Interview: “My Life as a Leopard 2 Crewman” - Pt.3

In the first part of the interview, ADSL explained how he became a tanker and what it was like to fire his first round in a Leopard 2 MBT and the second part covered vehicle maintenance and cleaning.

So, how good is the Leopard 2 in comparison to the M1A2?

I thought that question would come up eventually and there is an easy answer: the Leopard 2 is superior!


This is the answer you will get from any serious tanker anywhere on this planet! Nobody says “our tank is weak and the other tank is better”. This shows our pride and faith in what we drive and it is important to have this spirit. Only someone who believes in his “Iron Pig” is a good tanker.

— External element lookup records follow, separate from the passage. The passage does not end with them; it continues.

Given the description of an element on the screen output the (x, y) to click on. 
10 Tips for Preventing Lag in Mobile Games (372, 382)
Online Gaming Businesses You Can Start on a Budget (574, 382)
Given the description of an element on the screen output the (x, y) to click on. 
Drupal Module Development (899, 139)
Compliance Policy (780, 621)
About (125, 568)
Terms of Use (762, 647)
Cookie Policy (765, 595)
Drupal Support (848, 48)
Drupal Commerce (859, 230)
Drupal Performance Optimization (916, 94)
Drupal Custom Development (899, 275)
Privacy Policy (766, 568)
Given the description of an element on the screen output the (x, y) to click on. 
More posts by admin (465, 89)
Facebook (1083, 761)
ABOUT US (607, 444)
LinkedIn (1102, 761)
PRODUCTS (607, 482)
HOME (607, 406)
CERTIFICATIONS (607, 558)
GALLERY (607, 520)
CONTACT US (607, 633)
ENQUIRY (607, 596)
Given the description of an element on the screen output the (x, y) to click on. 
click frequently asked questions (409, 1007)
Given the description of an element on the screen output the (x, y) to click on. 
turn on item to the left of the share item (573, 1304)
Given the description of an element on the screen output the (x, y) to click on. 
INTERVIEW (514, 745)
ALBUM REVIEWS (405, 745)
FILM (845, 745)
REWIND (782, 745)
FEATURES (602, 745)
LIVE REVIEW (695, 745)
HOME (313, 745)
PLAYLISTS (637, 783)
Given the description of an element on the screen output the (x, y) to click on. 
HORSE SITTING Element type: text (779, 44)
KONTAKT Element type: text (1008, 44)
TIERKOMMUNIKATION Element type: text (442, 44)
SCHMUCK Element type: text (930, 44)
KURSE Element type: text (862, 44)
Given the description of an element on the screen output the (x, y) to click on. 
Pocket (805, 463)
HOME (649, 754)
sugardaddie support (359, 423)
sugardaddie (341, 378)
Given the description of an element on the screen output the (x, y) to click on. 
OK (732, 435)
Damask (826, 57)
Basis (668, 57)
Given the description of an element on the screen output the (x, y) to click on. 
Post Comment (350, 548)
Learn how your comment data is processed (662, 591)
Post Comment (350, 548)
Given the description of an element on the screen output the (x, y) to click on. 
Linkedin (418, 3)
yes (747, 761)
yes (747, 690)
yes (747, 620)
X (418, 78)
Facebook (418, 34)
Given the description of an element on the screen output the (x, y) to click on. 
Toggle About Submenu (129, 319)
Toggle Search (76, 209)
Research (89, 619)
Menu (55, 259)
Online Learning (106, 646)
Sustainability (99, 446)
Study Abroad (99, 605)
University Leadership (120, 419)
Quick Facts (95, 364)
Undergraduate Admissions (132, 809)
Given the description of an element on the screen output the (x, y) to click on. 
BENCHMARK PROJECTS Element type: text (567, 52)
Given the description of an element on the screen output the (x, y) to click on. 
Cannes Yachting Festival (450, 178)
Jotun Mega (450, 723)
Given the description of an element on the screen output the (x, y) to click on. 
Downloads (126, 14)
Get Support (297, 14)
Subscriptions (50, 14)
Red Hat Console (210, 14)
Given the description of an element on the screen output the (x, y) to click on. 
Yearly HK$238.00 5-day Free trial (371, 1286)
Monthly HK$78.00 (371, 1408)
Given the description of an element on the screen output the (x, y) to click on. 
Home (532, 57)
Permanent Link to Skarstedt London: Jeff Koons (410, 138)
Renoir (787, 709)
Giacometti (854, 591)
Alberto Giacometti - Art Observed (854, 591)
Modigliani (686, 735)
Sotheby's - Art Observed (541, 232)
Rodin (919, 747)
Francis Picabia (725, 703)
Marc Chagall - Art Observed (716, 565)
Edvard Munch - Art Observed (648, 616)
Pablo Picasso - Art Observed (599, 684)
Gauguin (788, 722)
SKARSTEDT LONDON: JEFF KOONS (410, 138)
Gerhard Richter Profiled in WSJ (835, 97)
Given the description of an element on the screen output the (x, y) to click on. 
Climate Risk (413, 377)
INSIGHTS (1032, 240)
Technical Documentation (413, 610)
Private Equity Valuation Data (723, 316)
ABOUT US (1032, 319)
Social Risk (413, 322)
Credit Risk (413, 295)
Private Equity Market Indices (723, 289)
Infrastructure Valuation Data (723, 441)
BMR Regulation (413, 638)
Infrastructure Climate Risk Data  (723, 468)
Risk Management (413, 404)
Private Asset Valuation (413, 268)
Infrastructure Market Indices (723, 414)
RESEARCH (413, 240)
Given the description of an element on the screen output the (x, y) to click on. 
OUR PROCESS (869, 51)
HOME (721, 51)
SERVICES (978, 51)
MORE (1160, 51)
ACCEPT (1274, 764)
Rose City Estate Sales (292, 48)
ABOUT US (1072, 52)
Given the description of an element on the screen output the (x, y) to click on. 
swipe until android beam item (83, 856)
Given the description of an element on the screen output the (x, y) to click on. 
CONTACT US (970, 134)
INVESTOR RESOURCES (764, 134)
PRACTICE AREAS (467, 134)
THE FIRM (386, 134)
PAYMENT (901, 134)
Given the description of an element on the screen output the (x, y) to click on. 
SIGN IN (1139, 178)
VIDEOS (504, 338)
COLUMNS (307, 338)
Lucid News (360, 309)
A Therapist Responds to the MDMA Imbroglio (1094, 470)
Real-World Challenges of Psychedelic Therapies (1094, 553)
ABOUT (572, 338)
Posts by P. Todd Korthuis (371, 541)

Actually, I have never had the pleasure to drive an M1, which of course is something I would like to do even today. However, I did see some Americans training in Bergen (a NATO training area and shooting range in northern Germany) and served with a couple of senior Master Sergeants who shared their experiences. Some of them had multiple experiences with other tanks and with training events in an international environment.

The setup of the tanks is not that different; they both share the same crew layout and roles. They look a little different of course, but even here there are many similarities, commonly shared between all western tanks from the 80s and 90s. All of them use a secret amour layout, which is composed of cast steel and some composite amour layers inside. They are bulky and quite tall. The differences are more noticeable inside. The Americans favor a different layout for the gunnery station, sight systems and controls. They still use some sensors we experienced to be inaccurate, such as the wind sensor. We use a multi-fuel twin turbo diesel engine while the M1 has a gas turbine. Does it make a difference though?


Well, the Leopard 2 (including the A4 and A5 versions) is extremely agile and can accelerate fast even in extremely rough conditions. However, it takes some time to transfer the torque to the tracks, while the M1 has the torque readily available because it uses a turbine. Nevertheless, on medium to long distances, the Leopard 2 out-accelerates the Abrams. When it comes to agility, the Leopard 2 was always able to turn more tightly than the M1. Whether that makes one tank superior to the other or not… it’s hard to say. The M1 in this case was the A1 and A2 version and it was always a little bit heavier than our A4 or A5. The A6 with its longer gun barrel brought us nearly to the same level and we lost a lot of the agility due to that. We traded that in for having a bigger punch and a somewhat better range.

The M1A1 and the following versions use the same license-produced gun we have used since the very first version of the Leopard 2. It shows that it was the correct decision to adopt the 120mm smoothbore, allowing the Leopard 2 to boast that the gun it used from the start was better than the gun used in the first versions of the M1.


There are many other differences and many similarities as well. What makes the real difference is always the crew and its training. When I was serving, we still worked with national service recruits. In those days the length of national service was first 10 months and later 9 months, with the first 2-3 months consisting of basic training. Consequently, there was not a lot of time to train them and create a team out of them. In any case, we were always able to reach our goals and were comparable to other crews.

Until the early 90s, there were some contests between different nations and their tank crews. The Canadian Army Trophy was one of the tank-exclusive ones. Before it was cancelled, Germany and other Leopard users won most of the trophies. I believe that this fact alone shows quite well that the Leopard and its crews do rightfully belong amongst the best in the world. Saying anything else would be blasphemy.


Of course, there have been things on other tanks or armies that we wanted to have as well. Many of our commanders, for example, desired the .50 caliber machinegun on the M1 commander hatch for its power, or helmets for tank crews with built-in radio, which were better when compared to our system. One thing we never wanted, however, was to trade in our “ride”, we were very proud of it and felt honored to have it.

The Americans have one advantage over us: the M1 is at least already combat-proven and known to work well, which does not apply to the Leopard 2, besides its use in Kosovo and by Canada in Afghanistan. Still, if it came to the worst, I am sure it could do its job.

For me personally and for most of my former or still active comrades, the Leopard 2 is the best tank in the world.